Scientists hope to detect evidence of dark matter
Scientists in a tiny lab at the bottom of Britain's deepest mine could beat the £5bn "Big Bang" project to crack one of the Universe's great mysteries.
The team at Boulby on the edge of the North York Moors hope to detect dark matter - hypothetical particles thought to make up much of the Universe.
They are competing against the Large Hadron Collider (LHC) near Geneva.
A researcher at Boulby said: "It is a race in the astrophysics community to directly observe dark matter."
One of the LHC's aims is to detect evidence of the existence of dark matter, which is believed to exist all around us and throughout space.
Proving its existence would account for some of the vast amount of "missing matter" we can see only by its effect on visible matter.
The scientists operating the LHC, a 27km (16.8 mile) circumference particle accelerator built beneath the Franco-Swiss border near Geneva, expect to trace dark matter within two years.
But their rivals at Boulby potash mine, based in a £2m underground laboratory, a kilometre underground on the coast near Whitby, could succeed in half that time.
At 1,100m (3,600ft) the mine in east Cleveland is so deep it is shielded from cosmic rays that would distort the project's readings.

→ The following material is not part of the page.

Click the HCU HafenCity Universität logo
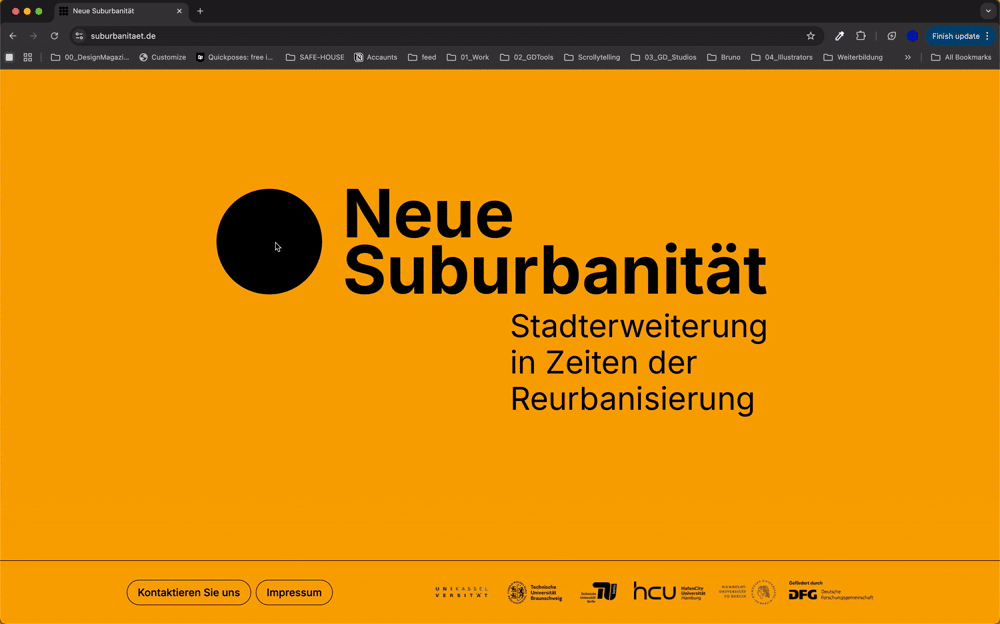Image resolution: width=1000 pixels, height=624 pixels. tap(669, 592)
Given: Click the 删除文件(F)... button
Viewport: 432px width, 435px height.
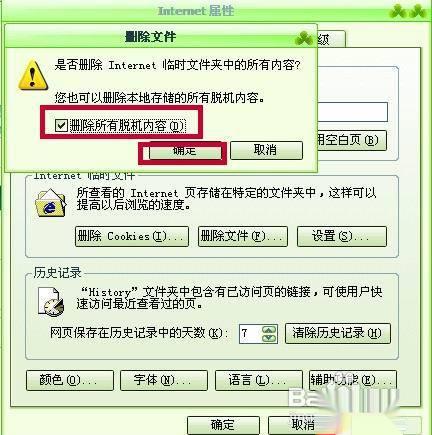Looking at the screenshot, I should click(x=243, y=237).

Researchers from Edinburgh University and Imperial College London and STFC Rutherford Appleton Laboratory have, with US, Portuguese and Russian collaboration, built at the bottom of Boulby potash mine two of the most sensitive astro-particle detection machines known to science.
Both of their detectors are looking for "Wimps" - weakly interacting massive particles - which are as yet unobserved sub-atomic particles scientists believe may account for dark matter.
The LHC machine has taken 10 years to build and is roughly the size of London Underground's Circle Line.
In contrast, the Boulby laboratory's Zeplin III detector is 100m long by three metres high and five wide.
The kilometre of rock above the equipment means there is a million times less interference than on the surface.
Boulby researcher Dr Sean Paling, of Sheffield University, said: "Every so often a Wimp will bounce off an atom in the detectors, creating a tiny signal.
"Without other particles battering the instruments, we hope to pinpoint Wimps when they make these very rare interactions with normal matter.
"The LHC collider in Geneva hopes to create Wimps from other particles. But what we are doing is different.
"We want to observe them as they occur 'in the wild' - which will prove they exist naturally and that they surround us."